Kukuhkan Tiga Guru Besar Fakultas Ilmu Kelautan dan Perikanan, Ini Harapan Rektor Unhas
MAKASSAR, DATAKITA.CO – Universitas Hasanuddin (Unhas) menggelar Rapat Paripurna Senat Akademik untuk menerima tiga jabatan profesor baru di Fakultas Ilmu Kelautan dan Perikanan (FIKP).
Upacara pengukuhan professor berlangsung di Ruang Senat Akademik, Lantai 2 Gedung Rektorat, Kampus Unhas Tamalanrea, Makassar, pada Rabu (27/3/2024), dimulai pukul 09.00 Wita.
Acara tersebut dihadiri oleh Rektor Unhas, Prof. Dr. Ir. Jamaluddin Jompa, M.Sc., serta anggota Senat Akademik, Dewan Professor, dan tamu undangan, termasuk keluarga dari para professor yang dikukuhkan.

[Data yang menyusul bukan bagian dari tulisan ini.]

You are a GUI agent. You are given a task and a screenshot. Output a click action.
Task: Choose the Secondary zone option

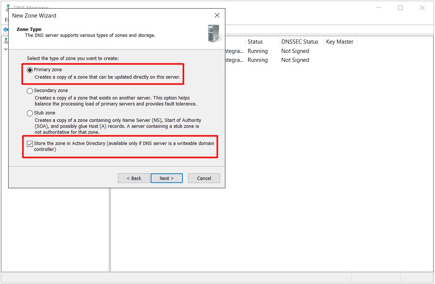coord(30,91)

Ketiga professor yang dikukuhkan adalah sebagai berikut: Prof. Dr. Ir. Rahmadi Tambaru, M.Si., dalam bidang Planktonologi Laut, menjadi guru besar ke-515; Prof. Dr. Ir. Khusnul Yaqin, M.Sc., dalam bidang Ekotoksilogi Perairan, menjadi guru besar ke-516; dan Prof. Dr. Ir. Mahfud Polo, M.Si., dalam bidang Bahan dan Alat Penangkapan Ikan, menjadi guru besar ke-517.
Rektor Unhas, Prof. Dr. Ir. Jamaluddin Jompa, M.Si., menyampaikan selamat kepada para professor yang baru dikukuhkan.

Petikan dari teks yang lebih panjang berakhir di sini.